SMITHFIELD—City Council members voted Wednesday to allot $90,920 to begin construction on the east entrance of the Smithfield Civic Center. The contract was awarded to Landmark Construction.
“Landmark Construction is by far our cheapest option here,” said Councilwoman Kris Monson. “The next cheapest bid we got is almost $20,000 more.”
Though there was concern as to why Landmark Construction was so much cheaper than any other option, City Manager James Gass did not think it was an issue. " We’ve done business with Landmark before and they did a good job," Gass said.
In other business, Jeremy Jensen, an employee at Sunrise Engineering, presented the council with another area for improvement within the city—Smithfield’s sewer system. Sunrise Engineering had been asked to complete an assessment of the current system; Jensen relayed their findings to the council.
“We saw very few deficiencies,” Jensen said. “You’ve got a pretty good sewer system.” However, he said, because Smithfield’s system is over 20 years old and the population is growing at an estimated yearly rate of 2.65 percent, changes to the pipes need to be made within the next 20 years.
“Our total estimate for the cost of these repairs is $1.26 million,” Jensen said. “The nice thing is we’re addressing this early so you’ll have plenty of time to plan for it.”

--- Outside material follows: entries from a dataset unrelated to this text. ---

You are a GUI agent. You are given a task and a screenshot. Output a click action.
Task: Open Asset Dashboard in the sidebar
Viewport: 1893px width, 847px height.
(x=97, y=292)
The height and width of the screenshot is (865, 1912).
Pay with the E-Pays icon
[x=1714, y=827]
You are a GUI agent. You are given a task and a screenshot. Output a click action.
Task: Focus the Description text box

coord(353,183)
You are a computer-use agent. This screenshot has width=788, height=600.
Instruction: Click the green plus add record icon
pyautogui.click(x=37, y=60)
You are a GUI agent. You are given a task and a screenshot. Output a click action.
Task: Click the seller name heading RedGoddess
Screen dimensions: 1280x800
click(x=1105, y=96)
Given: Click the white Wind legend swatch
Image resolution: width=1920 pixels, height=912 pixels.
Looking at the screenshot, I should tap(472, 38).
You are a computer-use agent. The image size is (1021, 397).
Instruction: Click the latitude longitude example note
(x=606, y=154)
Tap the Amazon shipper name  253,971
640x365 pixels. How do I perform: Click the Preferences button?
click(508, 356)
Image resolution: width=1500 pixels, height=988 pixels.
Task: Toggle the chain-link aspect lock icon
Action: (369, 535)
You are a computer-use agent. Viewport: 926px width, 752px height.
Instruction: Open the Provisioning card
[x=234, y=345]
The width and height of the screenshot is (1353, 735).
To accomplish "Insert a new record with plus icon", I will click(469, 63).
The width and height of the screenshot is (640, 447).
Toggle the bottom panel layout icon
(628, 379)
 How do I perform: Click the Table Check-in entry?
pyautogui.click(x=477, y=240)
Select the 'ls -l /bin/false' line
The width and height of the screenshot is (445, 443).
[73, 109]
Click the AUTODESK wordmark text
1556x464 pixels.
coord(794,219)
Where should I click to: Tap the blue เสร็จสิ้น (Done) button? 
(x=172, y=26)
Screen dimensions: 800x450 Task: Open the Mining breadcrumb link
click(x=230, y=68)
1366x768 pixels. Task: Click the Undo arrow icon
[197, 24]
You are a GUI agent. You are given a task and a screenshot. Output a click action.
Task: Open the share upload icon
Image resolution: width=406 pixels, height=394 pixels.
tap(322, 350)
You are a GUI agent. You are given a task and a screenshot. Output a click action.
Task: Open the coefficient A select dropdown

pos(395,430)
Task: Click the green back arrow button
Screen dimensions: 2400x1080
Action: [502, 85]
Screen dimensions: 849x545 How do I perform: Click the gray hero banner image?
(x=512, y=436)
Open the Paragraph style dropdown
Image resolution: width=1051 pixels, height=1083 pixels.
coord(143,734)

Because many of Smithfield’s sewer lines are shared with Hyde Park, this total will be split between the two cities.
The council also heard a presentation from the state CERT representative, Sandy Spendlove, to consider incorporating a city-wide Community Emergency Response Team (CERT) program into their current emergency response plan.
“What we want to do is utilize individual citizens to augment the professional emergency responders’ efforts,” said Rick Williams, emergency manager for Cache County. “They can’t do everything on their own, and that’s where CERT comes in. We want to establish a program of neighbors helping neighbors.”
Mayor Darrell Simmons suggested a team be put together to form a plan for bringing together the three main emergency response plans in the city.
“We want to homogenize the efforts of our professional emergency responders, our faith-based emergency response plans and the CERT groups,” Simmons said. “If we can bring all of these together our neighborhoods can become strong.” Simmons asked Smithfield Fire Chief Jay Downs to head up these efforts.
“We need to find what’s best for the community,” Simmons said. “Let’s homogenize our efforts so in an emergency we’ll run like a well-oiled machine.”